2023年2月 6日 (月曜日)

躍動するスナーキー・パピー

基本は、8ビートに乗った、ピアノ&キーボード、時々エレギをフロント・メインとしたインスト。高速8ビートのスムース・ジャズといった雰囲気。「クロスオーバー+ファンク+ダンス+フュージョン」を融合したエレクトリック・ジャズ。ダンサフルな面もあり、プログレッシヴ・ロックの様な側面もあり、ロックとジャズの間を突き抜ける、現代の「ジャズ・ロック」の担い手である。

Snarky Puppy『Empire Central』(写真左)。2022年3月3ー10日、ダラスの「Deep Ellum Art Company」でのライヴ録音。パーソネルを見渡すと、エレクトリックなジャズ・ビッグバンドといった風情。特徴としてはパーカッションが充実していて、リズム&ビートがしっかり効いていて、ダンサフルでもあり、疾走感抜群でもあり。ライトでポジティヴなジャズ・ファンクの響きが個性。

スナーキー・パピーのルーツであるテキサス州ダラスで、50人の観客を前にしたスタジオ・ライヴ録音。
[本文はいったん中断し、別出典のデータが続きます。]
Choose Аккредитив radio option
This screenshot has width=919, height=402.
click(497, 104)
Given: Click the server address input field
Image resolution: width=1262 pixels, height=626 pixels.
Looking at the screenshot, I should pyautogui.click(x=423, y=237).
リーダー格は、Michael League (el-b, Minimoog Model D bass)。このマイケル・リーグのベースがスナーキー・パピーの個々の音をガッチリとまとめ、統率している。収録曲はボーナス曲を含み17曲。メンバーの19人中12人が作曲に参加するという、気合いの入った内容になっている。
 

Snarky-puppyempire-central

 
バンドのメンバーはそれぞれ、テクニック優秀で、あらゆる展開にしっかりと追従していて、その統一感には舌を巻く。揺るぎやズレの無いユニゾン&ハーモニー、流麗なアドリブ・リレー。純ジャズの様に、フレーズにマイナーな翳りが稀少なので、演奏全体の雰囲気は明るくダンサフル。疾走感溢れる流麗なアンサンブルは、どこか、1970年代のプログレッシブ・ロックやジャズ・ロックの響きがしていてグッド。
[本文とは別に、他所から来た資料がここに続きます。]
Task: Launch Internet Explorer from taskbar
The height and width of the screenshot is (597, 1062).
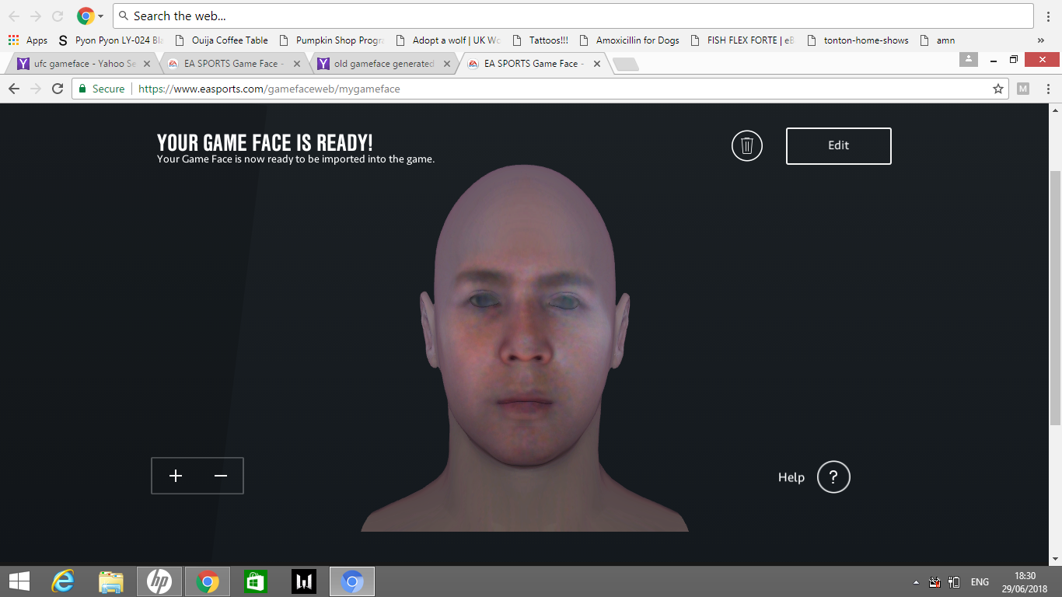Action: (x=63, y=581)
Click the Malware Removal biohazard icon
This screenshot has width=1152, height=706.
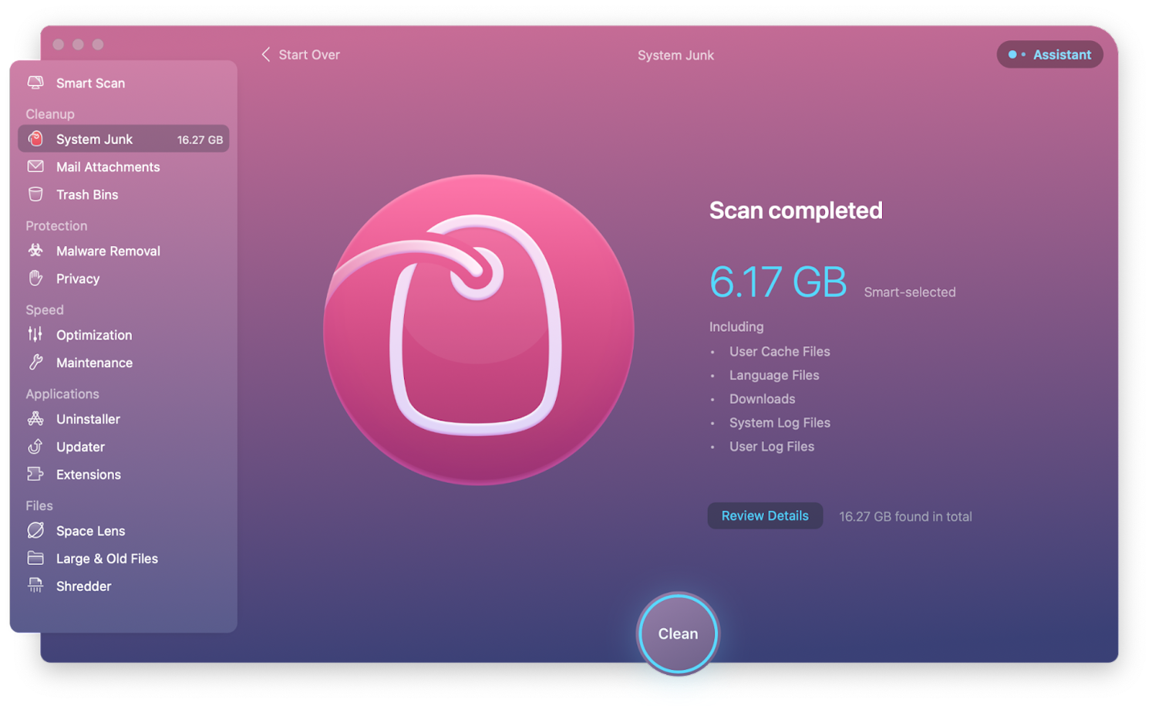point(35,251)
米国出身のジャズ・ファンクらしく、内容的にはシンプル。欧州ジャズの様な複雑さやカオスは無い。爽快感と流麗さが前面に押し出されているので、気がつき難いが、R&B、ゴスペル、ファンクなど、米国ルーツ・ミュージックのルーツがしっかり組み込まれていて、それが、このスナーキー・パピーの演奏を「ジャズ」のジャンルに踏みとどまらせている。

こういうインスト・バンドって、最近のジャズ・シーンには稀少になってきたので、スナーキー・パピーって貴重な存在。演奏力もアレンジも最高で、バンドのピークを捉えたライヴ盤に仕上がっているのでは無いだろうか。高みに達したスナーキー・パピー。次の展開はどこへ行くのか。少々不安になるくらい、上出来のライヴ盤である。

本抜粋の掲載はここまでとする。